▶ [SELECTED EXTRACT]:
-*-*-

= Clare Shore =

American singer, conductor and composer

Clare Shore (born 1954) is an American composer, music educator mezzo-soprano, and conductor.

==Biography==
Clare Shore studied composition with Annette LeSiege, voice with Donald Hoirup, and oboe and saxophone with Davidson Burgess, graduating with a Bachelor of Arts degree from Wake Forest University in 1976. She continued her studies in composition with Charles Eakin and Cecil Effinger, and voice with Louis Cunningham, graduating with a Master of Music degree in 1977 from the University of Colorado at Boulder. She studied with David Diamond, Vincent Persichetti, Roger Sessions, and later with Gunther Schuller and was the second woman to earn a Doctor of Musical Arts degree in composition from the Juilliard School in 1984. She was awarded a prestigious fellowship to MacDowell, and was in residence there in 1985.

In addition to her work as a composer, Shore has taught music at The Juilliard School, Fordham University, Manhattan School of Music, the University of Virginia, George Mason University and Palm Beach Atlantic University. Her compositions have been performed internationally. She resides in West Palm Beach, Florida.

-*-*-

▶ [SUPPLIED RECORDS]:
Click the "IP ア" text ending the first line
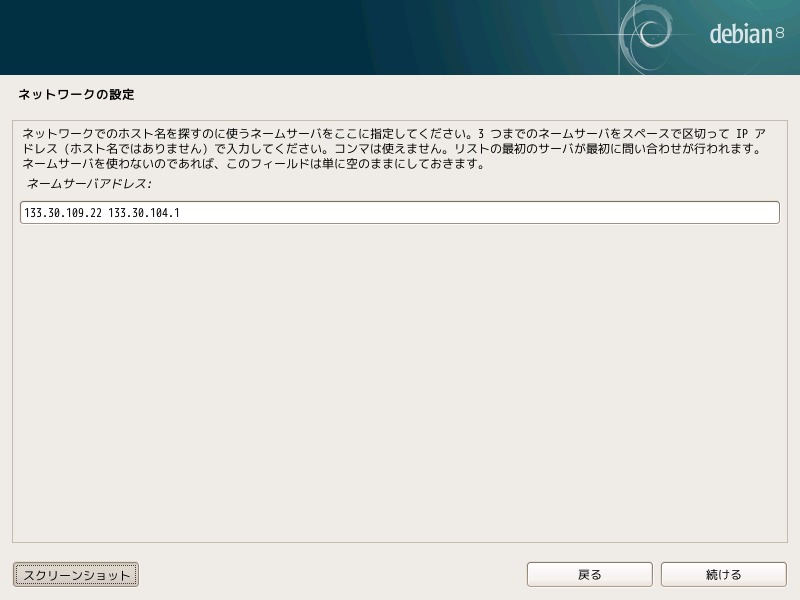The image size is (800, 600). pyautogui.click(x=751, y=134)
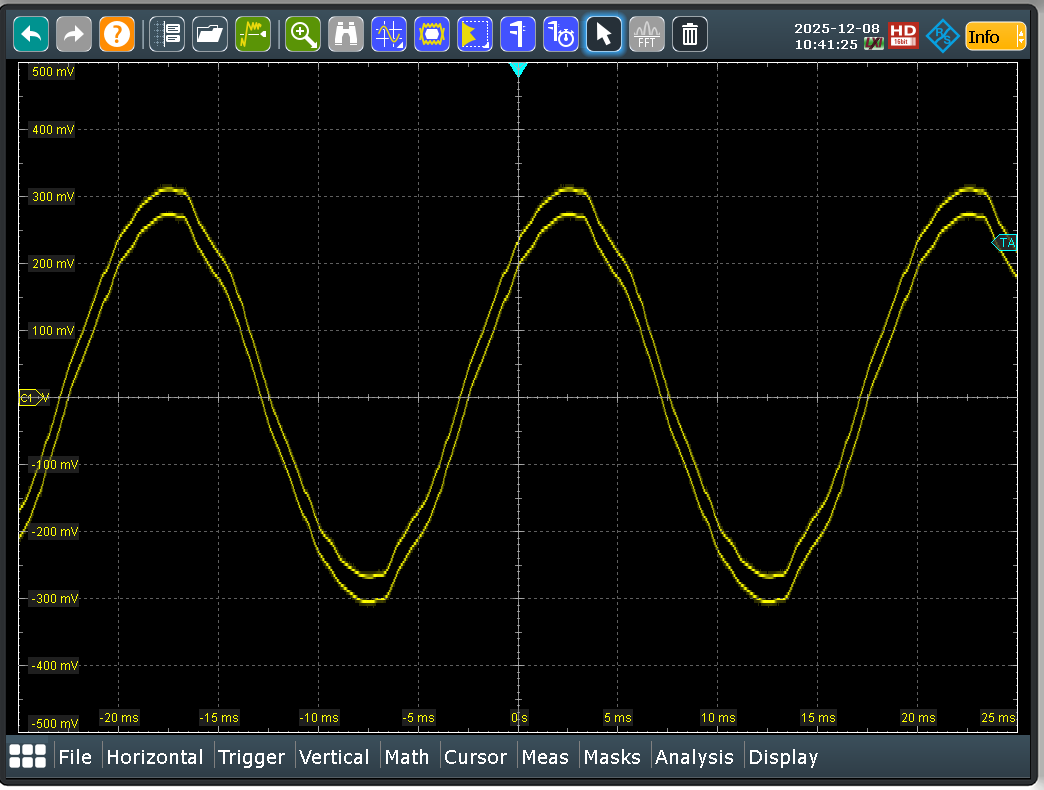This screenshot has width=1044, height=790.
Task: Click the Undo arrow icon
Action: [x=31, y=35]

-*-*-

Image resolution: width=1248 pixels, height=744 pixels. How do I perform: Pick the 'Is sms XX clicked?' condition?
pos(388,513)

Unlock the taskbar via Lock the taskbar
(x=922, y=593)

-*-*-

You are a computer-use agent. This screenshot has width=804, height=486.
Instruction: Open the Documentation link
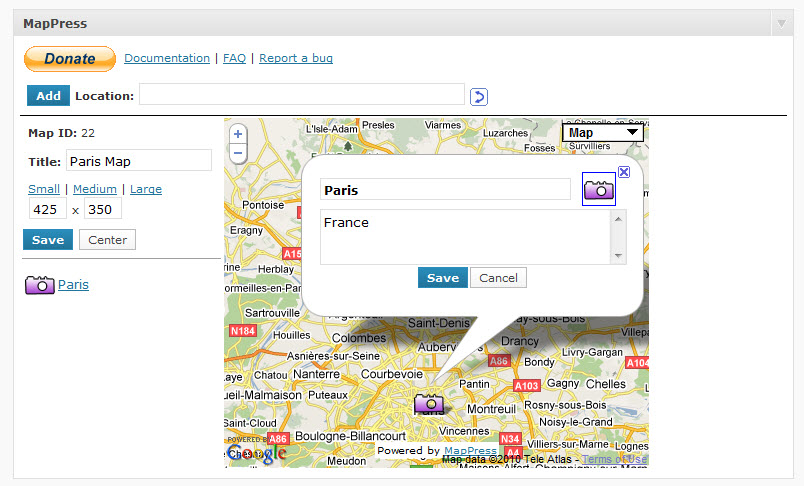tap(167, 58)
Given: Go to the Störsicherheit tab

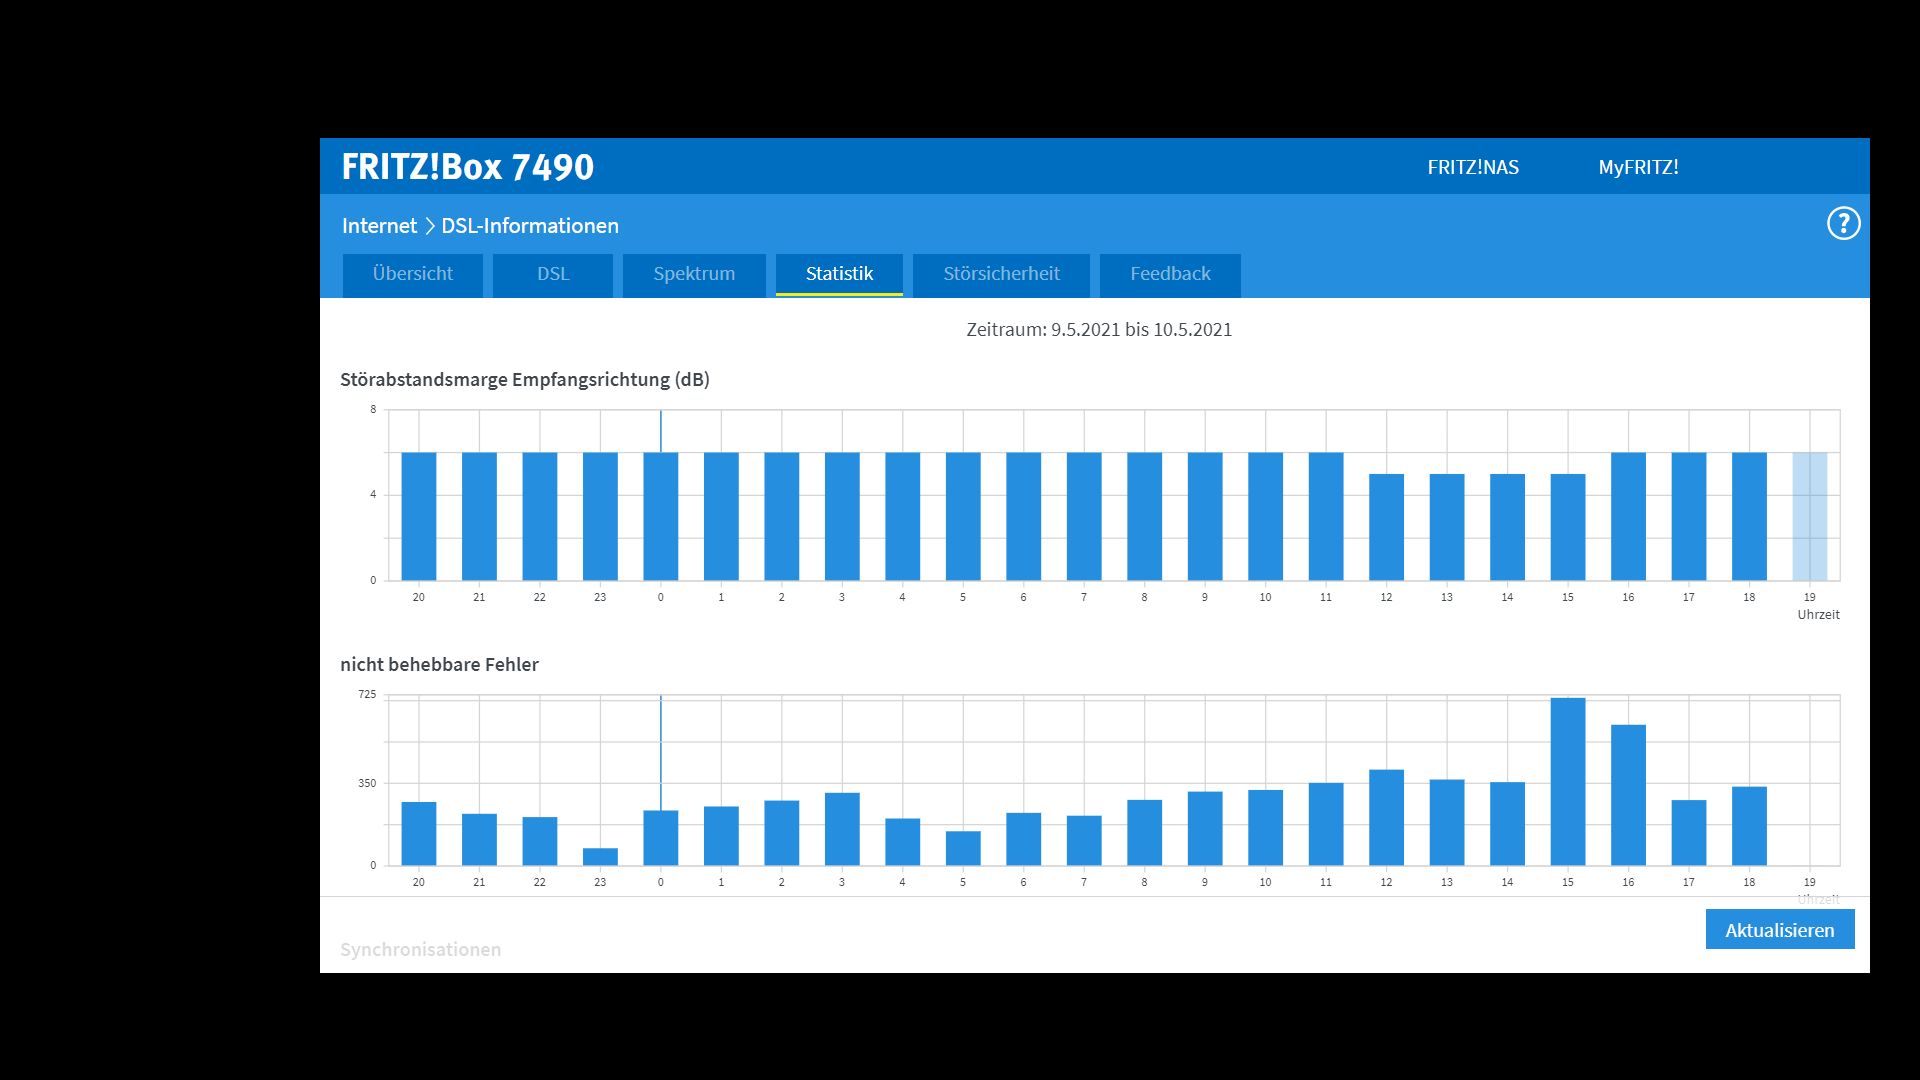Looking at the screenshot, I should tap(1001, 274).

-*-*-

▶ [TASK GOAL]: From the Clare Shore article, list every school where she has taught music. You won't need the entries.

▶ [REPLY]: The Juilliard School, Fordham University, Manhattan School of Music, the University of Virginia, George Mason University, Palm Beach Atlantic University